To construct predictive models linking SNPs to censored survival data, we used the Lasso penalized estimation for the Cox regression model to select top SNPs that are relevant to patients’ lung cancer age-of-onsets to create a prediction model with a parsimonious set of SNPs that can provide good prediction accuracy.17 The Lasso procedure is a popular method for variable selection when the number of samples is significantly less than the number of predictor variables in the prediction model.18 Briefly, Lasso is similar to the forward stepwise method in that it provides coefficient shrinkage as well as variable selection by driving nonsignificant coefficients in a regression model to zero.18 Therefore, Lasso is a valuable tool to filter SNPs that are not associated with the outcome or highly correlated, especially in situations when there is a smaller sample size compared to the number of SNP predictors.
Survival plots were generated using the Kaplan-Meier method to visualize the differences in age of lung cancer onset between high-risk and low-risk groups based on top identified SNPs associated with lung cancer risk.
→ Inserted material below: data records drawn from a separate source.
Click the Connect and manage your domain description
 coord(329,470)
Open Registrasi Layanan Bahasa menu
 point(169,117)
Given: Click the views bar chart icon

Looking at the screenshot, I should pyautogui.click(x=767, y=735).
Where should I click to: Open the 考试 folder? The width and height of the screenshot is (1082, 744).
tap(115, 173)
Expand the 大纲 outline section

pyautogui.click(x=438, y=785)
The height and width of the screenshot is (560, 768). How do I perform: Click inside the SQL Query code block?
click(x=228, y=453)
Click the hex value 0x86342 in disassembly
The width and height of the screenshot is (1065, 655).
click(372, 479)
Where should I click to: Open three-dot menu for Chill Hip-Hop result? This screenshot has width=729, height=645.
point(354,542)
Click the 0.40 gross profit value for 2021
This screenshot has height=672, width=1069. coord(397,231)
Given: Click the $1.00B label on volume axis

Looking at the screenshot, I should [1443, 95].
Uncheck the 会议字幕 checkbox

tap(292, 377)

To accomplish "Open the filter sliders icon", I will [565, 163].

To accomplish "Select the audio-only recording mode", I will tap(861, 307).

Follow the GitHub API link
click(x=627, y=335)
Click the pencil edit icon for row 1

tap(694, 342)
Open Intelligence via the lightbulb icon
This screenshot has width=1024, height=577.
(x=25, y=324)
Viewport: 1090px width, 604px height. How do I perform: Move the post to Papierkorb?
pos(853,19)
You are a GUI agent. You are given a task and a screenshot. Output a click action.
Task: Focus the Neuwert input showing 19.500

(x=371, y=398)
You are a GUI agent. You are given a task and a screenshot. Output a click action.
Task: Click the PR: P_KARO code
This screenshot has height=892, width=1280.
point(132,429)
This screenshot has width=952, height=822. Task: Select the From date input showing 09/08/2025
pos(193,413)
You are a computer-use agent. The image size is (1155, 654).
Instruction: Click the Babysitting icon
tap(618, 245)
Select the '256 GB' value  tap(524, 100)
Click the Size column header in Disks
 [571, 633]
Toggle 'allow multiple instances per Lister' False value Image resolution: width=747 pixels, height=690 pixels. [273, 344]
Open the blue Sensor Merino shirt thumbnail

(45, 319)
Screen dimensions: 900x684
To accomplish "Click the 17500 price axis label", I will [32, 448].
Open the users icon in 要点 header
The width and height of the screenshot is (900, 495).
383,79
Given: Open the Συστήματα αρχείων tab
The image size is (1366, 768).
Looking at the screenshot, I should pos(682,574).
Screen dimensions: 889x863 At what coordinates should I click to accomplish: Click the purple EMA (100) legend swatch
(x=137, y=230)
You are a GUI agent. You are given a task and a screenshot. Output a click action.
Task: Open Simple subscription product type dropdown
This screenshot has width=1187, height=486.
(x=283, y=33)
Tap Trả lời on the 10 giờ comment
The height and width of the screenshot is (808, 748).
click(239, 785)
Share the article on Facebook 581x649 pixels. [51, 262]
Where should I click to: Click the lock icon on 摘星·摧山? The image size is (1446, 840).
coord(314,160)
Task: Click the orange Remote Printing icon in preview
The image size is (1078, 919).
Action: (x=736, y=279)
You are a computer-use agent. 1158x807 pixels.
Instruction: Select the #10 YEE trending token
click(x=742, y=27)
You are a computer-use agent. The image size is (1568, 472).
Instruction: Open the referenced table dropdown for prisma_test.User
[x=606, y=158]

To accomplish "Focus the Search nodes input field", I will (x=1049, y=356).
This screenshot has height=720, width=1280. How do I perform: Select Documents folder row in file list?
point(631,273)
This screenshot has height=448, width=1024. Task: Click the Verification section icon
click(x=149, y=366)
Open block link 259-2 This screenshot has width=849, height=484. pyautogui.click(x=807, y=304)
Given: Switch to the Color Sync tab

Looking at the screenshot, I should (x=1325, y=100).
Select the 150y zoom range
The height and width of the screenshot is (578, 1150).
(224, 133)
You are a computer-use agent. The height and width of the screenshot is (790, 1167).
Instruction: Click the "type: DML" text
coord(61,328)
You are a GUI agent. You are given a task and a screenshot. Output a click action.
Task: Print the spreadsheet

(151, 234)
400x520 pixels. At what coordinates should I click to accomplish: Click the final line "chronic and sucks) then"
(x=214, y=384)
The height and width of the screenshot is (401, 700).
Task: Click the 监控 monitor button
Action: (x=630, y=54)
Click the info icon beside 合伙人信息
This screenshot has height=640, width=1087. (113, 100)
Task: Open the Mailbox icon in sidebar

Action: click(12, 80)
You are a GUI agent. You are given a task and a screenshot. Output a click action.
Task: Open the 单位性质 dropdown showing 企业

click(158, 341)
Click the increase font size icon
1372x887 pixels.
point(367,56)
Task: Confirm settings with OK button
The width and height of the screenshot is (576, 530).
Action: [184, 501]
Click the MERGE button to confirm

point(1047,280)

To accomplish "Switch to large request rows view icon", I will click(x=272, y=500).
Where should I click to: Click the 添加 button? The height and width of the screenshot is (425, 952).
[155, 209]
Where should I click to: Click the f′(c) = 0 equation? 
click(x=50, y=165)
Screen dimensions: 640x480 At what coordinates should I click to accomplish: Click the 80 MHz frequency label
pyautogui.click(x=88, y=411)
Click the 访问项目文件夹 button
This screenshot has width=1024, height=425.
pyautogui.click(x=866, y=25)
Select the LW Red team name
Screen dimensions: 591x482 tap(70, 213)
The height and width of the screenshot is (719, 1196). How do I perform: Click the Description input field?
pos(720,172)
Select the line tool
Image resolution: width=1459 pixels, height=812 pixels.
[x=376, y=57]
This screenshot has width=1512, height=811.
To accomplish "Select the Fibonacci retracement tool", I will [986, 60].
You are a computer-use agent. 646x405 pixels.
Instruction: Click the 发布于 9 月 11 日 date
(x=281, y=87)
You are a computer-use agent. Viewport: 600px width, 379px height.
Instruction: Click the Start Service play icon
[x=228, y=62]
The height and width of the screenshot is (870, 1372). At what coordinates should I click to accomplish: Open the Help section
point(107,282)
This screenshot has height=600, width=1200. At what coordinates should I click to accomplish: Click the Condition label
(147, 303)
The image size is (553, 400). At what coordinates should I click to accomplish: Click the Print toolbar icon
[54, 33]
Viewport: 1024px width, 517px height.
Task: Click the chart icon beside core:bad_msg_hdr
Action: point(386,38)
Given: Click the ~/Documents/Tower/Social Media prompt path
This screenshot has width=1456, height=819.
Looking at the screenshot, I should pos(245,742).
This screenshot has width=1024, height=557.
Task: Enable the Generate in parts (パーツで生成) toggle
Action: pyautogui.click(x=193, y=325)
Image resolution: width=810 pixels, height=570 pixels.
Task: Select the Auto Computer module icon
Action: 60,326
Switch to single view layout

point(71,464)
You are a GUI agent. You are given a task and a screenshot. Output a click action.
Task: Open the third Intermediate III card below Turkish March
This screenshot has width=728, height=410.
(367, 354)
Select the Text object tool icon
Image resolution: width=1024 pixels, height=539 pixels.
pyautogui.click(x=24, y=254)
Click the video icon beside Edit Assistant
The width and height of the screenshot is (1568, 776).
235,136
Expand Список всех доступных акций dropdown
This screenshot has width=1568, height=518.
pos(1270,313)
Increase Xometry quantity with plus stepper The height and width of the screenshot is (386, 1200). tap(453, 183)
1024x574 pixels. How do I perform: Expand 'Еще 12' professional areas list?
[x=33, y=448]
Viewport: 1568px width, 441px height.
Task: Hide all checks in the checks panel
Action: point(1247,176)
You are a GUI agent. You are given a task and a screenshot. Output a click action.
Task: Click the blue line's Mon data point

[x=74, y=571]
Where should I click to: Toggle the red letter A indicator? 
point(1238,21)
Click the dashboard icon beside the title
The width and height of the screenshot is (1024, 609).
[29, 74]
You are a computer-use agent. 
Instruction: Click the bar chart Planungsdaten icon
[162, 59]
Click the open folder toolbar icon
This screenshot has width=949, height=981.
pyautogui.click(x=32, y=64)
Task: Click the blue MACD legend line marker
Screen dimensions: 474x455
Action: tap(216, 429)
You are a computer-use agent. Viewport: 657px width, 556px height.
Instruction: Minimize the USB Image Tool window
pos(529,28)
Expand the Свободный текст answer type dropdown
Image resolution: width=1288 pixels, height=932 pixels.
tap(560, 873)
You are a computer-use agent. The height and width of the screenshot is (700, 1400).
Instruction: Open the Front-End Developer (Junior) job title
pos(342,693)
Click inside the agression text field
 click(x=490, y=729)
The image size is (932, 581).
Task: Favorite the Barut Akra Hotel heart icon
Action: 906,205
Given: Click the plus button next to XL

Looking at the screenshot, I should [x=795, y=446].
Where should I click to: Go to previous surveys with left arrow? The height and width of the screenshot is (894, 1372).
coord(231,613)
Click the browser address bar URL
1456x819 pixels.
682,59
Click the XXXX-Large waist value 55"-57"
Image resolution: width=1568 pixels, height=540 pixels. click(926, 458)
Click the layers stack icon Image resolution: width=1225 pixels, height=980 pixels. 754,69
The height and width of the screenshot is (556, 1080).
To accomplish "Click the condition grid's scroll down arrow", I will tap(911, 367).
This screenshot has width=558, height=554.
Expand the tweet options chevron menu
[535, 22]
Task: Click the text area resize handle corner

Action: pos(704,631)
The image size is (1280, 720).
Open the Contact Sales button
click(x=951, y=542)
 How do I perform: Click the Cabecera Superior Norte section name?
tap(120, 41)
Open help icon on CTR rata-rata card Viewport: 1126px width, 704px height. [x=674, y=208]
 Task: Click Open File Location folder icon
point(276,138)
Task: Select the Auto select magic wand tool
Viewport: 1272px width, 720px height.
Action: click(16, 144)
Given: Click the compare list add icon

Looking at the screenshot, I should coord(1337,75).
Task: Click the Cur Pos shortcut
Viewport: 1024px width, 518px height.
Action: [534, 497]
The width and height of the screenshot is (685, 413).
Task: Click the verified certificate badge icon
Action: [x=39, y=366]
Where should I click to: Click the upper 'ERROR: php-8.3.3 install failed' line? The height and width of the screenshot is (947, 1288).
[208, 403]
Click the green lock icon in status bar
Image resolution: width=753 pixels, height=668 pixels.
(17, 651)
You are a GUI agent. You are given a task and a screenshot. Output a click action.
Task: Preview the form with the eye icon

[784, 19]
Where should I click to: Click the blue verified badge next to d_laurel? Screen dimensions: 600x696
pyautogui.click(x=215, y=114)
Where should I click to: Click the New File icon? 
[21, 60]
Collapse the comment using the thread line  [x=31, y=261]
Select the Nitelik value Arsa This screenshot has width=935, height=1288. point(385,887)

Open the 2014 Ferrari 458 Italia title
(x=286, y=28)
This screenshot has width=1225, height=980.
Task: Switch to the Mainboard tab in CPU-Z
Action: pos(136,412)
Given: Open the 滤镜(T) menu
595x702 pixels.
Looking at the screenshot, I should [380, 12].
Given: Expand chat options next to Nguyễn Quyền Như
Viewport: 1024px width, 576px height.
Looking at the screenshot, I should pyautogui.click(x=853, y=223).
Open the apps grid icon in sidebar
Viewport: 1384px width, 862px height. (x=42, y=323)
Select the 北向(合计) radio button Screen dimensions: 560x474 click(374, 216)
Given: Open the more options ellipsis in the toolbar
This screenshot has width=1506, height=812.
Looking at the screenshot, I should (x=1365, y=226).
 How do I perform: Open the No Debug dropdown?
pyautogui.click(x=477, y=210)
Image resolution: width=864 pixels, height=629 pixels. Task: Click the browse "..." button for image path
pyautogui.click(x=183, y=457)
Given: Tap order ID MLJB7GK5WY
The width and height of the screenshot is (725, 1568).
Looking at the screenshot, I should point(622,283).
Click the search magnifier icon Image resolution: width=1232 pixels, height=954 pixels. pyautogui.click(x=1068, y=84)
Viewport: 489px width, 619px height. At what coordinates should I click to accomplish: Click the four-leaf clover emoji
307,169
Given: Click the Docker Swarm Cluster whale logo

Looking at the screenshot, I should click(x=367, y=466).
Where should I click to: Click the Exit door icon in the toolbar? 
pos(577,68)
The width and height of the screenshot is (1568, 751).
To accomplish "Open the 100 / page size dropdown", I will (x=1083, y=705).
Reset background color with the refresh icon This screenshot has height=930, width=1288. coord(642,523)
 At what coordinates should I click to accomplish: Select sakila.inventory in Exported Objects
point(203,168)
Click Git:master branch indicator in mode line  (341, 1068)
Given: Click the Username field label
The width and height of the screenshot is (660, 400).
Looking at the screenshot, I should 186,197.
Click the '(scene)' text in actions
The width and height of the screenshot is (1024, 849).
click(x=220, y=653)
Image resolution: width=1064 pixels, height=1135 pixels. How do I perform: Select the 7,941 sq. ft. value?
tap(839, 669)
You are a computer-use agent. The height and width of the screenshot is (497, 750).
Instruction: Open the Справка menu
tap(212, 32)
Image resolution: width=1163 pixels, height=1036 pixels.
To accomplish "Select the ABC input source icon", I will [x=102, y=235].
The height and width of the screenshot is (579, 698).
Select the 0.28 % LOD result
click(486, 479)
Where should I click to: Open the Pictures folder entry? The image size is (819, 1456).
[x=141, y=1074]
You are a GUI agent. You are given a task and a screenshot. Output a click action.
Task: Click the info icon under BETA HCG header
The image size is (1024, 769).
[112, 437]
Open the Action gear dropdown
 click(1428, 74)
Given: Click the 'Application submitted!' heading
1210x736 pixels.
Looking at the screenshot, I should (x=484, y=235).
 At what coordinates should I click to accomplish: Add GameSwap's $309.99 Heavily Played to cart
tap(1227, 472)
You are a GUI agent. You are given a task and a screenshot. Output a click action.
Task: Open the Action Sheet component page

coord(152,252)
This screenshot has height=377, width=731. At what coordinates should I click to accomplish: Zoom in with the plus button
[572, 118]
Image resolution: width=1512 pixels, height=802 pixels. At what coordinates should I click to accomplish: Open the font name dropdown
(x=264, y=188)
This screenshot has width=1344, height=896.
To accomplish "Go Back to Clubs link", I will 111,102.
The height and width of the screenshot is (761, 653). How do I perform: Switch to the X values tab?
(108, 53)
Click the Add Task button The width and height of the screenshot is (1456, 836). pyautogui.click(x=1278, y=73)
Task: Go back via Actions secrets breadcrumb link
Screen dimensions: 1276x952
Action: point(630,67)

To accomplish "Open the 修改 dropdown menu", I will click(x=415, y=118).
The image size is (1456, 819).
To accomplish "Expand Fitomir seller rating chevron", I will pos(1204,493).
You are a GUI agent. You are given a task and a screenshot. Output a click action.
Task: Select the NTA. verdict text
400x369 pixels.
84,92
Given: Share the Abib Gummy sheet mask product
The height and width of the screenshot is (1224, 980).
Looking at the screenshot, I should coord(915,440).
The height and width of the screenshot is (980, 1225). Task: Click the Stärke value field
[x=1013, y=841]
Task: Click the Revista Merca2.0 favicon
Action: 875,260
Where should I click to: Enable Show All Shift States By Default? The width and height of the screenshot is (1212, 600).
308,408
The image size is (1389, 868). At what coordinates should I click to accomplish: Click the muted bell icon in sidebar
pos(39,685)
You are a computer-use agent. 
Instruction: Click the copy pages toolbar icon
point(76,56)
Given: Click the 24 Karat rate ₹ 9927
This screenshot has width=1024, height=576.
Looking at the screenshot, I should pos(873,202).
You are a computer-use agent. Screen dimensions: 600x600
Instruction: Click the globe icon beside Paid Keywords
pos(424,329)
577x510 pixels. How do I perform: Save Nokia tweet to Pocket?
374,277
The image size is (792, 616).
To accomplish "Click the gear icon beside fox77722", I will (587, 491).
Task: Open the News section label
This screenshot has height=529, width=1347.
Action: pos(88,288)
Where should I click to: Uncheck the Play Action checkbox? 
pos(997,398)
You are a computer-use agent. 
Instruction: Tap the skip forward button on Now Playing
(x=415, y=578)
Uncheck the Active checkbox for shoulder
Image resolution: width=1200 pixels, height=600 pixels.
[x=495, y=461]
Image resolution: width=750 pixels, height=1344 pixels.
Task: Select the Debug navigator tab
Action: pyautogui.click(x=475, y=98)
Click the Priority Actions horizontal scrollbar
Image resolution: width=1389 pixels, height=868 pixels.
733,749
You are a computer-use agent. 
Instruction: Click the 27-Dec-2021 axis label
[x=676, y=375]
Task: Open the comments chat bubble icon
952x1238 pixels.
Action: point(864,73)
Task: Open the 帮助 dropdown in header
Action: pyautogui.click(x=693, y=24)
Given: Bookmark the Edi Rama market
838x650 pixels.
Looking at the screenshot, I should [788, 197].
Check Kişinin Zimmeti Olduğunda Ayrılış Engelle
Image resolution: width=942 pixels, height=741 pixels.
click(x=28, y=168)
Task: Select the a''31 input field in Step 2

To adjust for additional factors related to patient survival, the Cox ph regression model included adjustment for smoking status as a covariate in the model.
To assess the performance of our model in predicting lung cancer onset at different age intervals, we applied time-dependent receiver operating characteristic (ROC) curve and area under the curve (AUC) to evaluate the predictive performance of the best models, previously introduced by Heagerty et al. (2000).19 In our study, a given score function f(X), the time-dependent sensitivity and specificity functions are defined as follows:
sensitivity(c, t|f(X)) = Pr{f(X) > c|δ(t) = 1},
specificity(c, t|f(X)) = Pr{f(X) ≤ c|δ(t) = 0},
We defined the corresponding ROC(t|f(X)) curve for any time t as the plot of sensitivity(c, t|f(X)) versus 1 - specificity(c, t|f(X)) with the cut-off point c varying. The AUC is the area under the ROC(t|f(X)) curve, which is denoted as AUC(t|f(X)).17 Here, the δ(t) is the event indicator at time t. In this study, a larger AUC at time t based on the score function f(X) indicates better predictability of time-to-event at time t as measured by sensitivity and specificity evaluated at time t.